Hello, friends and bannermen. The Season 4 Game of Thrones finale played out like A Million Ways to Die in Westeros. How did it match up with the books? How did it differ?
This weekly chat series is for fans of George R.R. Martin's A Song of Ice and Fire books, upon which HBO's fantasy drama is based. It's meant to be a safe haven to discuss spoilers and changes from the novels and how they have played out or will play out in the TV series. Hanh Nguyen and Sadie Gennis are longtime fantasy fans of varying levels of geekiness who will sound off on all things Westerosi (and beyond!).
[Warning: If you're a Game of Thrones fan who has stumbled upon this chat and haven't read the books yet, begone! Instead, check out our postmortem for "The Children" for a spoiler-free discussion.]
Hanh: First off, an apology and heartfelt thanks to all of our friends and bannermen who dropped by to participate in our canceled live chat on Monday. Maester Qyburn is still working with us on integrating the new technology, so there were a few bugs. We will get it up and running eventually, but in the meantime, we didn't want to deprive the readers of a proper forum to discuss the finale. Before jumping into the whole Lannister soap opera, let's discuss the biggest disappointment of the episode: NO LADY STONEHEART?! What the Seven hells?!
Sadie: It's all Lena Headey's fault. She is the Patton Oswalt of Instagram trolling (and I kind of love her for it). But [showrunners] David [Benoiff] and D.B. [Weiss] are definitely on my List now.
Hanh: Ha! Who else is on that list?
Sadie: George R.R. Martin, obviously, for killing off everyone I love. I cannot think of a single reason not to put her in the finale. And director Alex Graves' "she's too good an actress to just bring back for a zombie cameo" does not count.
Hanh: Ugh, if in fact they wanted to build her arc, I still think it was a missed opportunity. I think what pisses off book readers like me the most is that we were all stunned when we got introduced to Lady Stoneheart as the most massive cliff-hanger since it was at the end of a book. We wanted to share that feeling with the non-readers.
Sadie: And now they've lost all dramatic momentum! Whenever Lady Stoneheart does show up (and she better show up), the wind has really been knocked out of book readers' sails.
Hanh: Yes, even if they introduce her midseason next year, I'm not sure if the impact will be the same as at the end of a season. It could have fueled conversation for months after the finale, not to mention increased book sales.
Sadie: And for me, it would have been the perfect thematic conclusion to the episode. "The Children" was so focused on the younger generation defying their elders and breaking out on their own.

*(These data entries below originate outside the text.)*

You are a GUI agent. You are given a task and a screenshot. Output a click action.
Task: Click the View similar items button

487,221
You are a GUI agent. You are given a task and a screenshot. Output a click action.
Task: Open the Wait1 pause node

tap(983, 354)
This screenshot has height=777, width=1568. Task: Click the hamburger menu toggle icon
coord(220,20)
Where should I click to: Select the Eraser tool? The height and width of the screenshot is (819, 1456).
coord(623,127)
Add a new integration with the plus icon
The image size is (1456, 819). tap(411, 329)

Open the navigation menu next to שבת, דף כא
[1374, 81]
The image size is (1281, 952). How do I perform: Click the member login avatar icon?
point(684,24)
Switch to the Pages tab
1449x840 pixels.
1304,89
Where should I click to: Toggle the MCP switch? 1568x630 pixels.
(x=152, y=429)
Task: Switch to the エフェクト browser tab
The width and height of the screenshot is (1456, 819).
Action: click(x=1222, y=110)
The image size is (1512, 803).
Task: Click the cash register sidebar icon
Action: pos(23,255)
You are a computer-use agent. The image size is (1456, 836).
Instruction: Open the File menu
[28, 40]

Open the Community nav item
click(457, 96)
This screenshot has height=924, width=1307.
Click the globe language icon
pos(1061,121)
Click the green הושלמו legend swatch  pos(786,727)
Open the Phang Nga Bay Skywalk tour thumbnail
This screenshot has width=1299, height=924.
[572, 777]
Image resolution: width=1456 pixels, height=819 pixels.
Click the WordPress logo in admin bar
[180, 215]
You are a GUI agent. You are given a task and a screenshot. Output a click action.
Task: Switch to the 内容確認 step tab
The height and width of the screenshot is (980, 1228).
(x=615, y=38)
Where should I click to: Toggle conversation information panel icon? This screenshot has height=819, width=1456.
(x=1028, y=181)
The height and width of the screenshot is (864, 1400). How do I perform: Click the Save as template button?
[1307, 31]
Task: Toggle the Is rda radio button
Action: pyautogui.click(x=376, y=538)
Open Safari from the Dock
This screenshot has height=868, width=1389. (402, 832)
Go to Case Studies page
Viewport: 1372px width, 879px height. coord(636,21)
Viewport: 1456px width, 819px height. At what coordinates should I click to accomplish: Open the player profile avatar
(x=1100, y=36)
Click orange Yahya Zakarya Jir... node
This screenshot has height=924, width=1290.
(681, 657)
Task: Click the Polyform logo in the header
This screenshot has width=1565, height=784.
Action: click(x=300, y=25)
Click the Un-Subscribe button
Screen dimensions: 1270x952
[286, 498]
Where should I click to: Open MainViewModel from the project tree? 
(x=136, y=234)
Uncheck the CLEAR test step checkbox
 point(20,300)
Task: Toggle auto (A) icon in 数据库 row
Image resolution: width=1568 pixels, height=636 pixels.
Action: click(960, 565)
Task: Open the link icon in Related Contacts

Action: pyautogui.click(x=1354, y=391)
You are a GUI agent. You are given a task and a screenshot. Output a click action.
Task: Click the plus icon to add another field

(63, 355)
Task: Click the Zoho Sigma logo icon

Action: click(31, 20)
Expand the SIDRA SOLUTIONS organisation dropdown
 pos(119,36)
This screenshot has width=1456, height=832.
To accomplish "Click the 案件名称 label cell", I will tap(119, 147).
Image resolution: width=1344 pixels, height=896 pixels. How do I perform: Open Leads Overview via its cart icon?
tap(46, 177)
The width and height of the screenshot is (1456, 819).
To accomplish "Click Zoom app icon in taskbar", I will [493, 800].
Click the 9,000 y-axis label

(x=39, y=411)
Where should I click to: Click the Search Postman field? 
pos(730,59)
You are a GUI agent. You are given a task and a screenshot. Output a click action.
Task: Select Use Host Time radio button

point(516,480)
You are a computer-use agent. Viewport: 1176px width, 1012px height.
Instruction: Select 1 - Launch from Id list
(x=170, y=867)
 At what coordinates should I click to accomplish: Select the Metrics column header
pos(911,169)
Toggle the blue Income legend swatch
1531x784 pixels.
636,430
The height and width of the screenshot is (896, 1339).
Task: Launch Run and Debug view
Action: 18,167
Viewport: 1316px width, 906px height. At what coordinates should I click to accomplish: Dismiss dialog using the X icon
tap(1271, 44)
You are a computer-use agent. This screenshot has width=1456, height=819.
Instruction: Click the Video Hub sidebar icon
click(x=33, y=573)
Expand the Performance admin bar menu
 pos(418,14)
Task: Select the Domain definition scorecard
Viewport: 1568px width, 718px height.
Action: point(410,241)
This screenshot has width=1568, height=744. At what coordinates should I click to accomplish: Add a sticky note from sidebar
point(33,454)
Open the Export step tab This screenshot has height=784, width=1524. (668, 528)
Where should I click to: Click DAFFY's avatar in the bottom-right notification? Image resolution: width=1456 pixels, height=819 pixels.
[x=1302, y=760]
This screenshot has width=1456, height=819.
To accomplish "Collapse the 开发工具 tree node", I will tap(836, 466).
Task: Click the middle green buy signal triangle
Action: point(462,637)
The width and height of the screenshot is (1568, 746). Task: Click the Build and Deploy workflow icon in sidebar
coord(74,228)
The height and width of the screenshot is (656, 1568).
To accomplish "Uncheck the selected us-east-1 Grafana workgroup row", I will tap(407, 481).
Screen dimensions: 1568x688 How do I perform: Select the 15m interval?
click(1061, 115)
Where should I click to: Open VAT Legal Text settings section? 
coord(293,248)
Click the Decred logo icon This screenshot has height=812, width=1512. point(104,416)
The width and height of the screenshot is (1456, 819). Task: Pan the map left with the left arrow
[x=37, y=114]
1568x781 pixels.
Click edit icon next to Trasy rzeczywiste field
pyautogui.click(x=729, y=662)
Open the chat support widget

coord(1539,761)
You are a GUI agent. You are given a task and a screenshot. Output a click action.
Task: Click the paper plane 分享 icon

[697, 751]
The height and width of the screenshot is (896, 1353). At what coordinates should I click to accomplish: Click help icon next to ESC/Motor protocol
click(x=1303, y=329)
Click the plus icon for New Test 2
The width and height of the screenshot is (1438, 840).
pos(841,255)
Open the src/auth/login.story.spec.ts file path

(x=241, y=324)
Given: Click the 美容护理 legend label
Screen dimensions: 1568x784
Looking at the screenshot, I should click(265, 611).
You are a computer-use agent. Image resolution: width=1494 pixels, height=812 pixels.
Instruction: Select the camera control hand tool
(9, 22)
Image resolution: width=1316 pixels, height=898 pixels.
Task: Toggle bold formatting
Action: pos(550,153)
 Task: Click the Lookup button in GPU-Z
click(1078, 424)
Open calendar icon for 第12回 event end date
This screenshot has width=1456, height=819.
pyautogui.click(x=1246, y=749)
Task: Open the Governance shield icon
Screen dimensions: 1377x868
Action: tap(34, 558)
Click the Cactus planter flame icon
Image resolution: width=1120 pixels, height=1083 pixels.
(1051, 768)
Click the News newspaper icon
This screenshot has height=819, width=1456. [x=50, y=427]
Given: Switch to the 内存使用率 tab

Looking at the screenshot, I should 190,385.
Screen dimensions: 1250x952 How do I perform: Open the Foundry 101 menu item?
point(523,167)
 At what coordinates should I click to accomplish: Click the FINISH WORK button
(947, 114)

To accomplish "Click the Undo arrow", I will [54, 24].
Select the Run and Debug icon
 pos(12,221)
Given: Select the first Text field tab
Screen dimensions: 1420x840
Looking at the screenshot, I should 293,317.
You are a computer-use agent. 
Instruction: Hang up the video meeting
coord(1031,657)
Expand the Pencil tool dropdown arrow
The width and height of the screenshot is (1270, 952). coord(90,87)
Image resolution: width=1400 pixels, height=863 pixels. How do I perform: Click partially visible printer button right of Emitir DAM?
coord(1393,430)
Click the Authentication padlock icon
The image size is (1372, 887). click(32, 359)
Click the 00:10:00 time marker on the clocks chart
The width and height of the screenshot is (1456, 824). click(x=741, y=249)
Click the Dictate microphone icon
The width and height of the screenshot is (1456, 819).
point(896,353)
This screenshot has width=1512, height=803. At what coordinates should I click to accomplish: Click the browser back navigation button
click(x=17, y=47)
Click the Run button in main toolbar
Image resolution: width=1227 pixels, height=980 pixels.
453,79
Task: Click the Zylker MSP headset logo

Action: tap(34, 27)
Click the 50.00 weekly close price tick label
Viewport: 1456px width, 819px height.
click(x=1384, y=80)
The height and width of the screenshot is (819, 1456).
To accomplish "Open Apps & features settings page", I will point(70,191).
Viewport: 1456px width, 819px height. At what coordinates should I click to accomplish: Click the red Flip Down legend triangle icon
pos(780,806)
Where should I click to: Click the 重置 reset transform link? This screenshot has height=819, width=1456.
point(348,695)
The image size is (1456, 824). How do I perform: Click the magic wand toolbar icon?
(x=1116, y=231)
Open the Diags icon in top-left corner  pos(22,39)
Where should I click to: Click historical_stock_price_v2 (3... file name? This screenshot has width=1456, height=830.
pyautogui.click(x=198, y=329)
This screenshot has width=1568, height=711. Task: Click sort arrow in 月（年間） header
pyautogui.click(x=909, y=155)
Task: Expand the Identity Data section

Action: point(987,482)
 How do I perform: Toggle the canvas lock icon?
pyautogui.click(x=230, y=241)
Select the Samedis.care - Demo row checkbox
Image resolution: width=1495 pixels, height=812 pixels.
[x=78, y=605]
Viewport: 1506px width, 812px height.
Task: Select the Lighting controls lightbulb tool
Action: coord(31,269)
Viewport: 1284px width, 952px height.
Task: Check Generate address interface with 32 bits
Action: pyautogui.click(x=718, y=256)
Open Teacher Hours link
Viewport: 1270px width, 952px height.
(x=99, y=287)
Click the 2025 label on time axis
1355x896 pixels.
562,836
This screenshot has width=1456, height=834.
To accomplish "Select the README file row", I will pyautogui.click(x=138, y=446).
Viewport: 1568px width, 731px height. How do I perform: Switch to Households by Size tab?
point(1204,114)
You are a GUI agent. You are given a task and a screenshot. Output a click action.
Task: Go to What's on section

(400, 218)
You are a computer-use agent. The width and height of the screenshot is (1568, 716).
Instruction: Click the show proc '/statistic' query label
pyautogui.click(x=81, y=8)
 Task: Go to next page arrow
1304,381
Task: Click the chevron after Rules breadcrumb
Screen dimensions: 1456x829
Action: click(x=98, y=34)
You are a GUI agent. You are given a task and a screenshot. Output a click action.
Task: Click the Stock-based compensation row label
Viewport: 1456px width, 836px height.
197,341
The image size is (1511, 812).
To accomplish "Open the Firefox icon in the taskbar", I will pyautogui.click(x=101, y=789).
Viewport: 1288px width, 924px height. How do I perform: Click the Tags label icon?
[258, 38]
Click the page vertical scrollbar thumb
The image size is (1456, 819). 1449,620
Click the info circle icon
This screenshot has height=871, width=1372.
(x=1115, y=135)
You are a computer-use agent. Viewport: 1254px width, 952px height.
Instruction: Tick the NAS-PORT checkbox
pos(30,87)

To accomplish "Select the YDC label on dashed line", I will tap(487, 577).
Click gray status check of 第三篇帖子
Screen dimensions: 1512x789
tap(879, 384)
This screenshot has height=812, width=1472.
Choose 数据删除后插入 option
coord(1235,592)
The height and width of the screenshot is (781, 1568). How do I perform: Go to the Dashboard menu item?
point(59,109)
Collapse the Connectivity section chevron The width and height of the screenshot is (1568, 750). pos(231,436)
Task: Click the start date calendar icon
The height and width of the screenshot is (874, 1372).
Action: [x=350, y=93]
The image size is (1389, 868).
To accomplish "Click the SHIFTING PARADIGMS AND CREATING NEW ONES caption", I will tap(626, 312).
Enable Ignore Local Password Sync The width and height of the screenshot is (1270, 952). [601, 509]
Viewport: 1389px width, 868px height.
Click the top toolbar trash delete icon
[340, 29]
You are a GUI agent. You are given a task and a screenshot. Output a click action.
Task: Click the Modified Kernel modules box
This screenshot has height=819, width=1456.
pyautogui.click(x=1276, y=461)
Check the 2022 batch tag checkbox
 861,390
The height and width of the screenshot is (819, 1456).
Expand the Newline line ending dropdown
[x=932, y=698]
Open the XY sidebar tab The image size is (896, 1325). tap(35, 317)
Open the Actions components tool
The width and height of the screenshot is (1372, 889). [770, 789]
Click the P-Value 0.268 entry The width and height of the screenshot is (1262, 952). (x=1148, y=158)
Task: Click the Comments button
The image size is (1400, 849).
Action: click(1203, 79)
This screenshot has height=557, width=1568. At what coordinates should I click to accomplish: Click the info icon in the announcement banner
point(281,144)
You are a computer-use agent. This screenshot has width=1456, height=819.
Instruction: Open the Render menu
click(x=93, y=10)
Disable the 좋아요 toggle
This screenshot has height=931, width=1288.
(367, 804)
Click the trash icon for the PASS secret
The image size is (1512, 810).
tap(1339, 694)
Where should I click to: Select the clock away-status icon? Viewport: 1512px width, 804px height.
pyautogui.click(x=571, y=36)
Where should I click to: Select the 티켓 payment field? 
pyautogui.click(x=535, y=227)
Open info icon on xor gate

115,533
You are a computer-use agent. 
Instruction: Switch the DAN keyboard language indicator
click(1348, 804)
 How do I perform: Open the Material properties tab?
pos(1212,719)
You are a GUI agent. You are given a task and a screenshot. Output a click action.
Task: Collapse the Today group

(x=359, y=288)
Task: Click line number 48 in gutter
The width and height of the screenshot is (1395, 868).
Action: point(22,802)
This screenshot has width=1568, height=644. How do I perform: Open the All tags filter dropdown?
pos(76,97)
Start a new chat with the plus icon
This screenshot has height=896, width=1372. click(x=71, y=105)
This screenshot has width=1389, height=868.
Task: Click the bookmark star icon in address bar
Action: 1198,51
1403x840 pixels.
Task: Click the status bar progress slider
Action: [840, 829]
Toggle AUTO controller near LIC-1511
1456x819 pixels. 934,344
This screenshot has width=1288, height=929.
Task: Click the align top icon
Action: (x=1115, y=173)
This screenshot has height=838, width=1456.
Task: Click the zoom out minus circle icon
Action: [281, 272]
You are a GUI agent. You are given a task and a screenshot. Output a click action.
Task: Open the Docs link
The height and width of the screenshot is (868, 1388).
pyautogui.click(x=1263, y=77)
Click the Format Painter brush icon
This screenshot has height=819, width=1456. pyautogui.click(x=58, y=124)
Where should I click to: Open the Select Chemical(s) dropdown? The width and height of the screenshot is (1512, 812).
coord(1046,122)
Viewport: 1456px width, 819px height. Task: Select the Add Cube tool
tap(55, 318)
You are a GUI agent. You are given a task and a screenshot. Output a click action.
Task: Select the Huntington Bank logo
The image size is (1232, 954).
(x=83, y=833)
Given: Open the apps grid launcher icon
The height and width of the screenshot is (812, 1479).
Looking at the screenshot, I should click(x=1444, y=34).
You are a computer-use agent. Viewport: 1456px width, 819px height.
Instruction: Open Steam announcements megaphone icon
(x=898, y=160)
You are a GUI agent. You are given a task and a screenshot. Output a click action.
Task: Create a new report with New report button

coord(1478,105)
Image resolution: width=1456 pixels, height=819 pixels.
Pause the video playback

Tywin was the last real survivor of the older generation (or so we thought) so the finale had this feeling of a new world, new hope, new generation, type thing. But then to have Catelyn reappear in this twisted form would have really just capped it off and reminded us that the past is not forgotten. As they say, The North Remembers.
Hanh: Yes! I thought that too about the episode. Obviously the title refers to the Children of the Forest, but also Bran & Co. and Arya had big turning points.
Sadie: Not to mention the Lannister kids!
Hanh: In fact, all the mystical stuff with Bran already set the scene for the unexplained mystery of Lady Stoneheart. Although magic has taken a backseat in the series, it came on full force with those skeleton wights, which WOW. How scary were they? Like Hodor, I was barely keeping it together.
Sadie: Seriously? They were way too Jason and the Argonauts for me. This was one of the times in the show that I just felt the CGI was a little too cheesy for me.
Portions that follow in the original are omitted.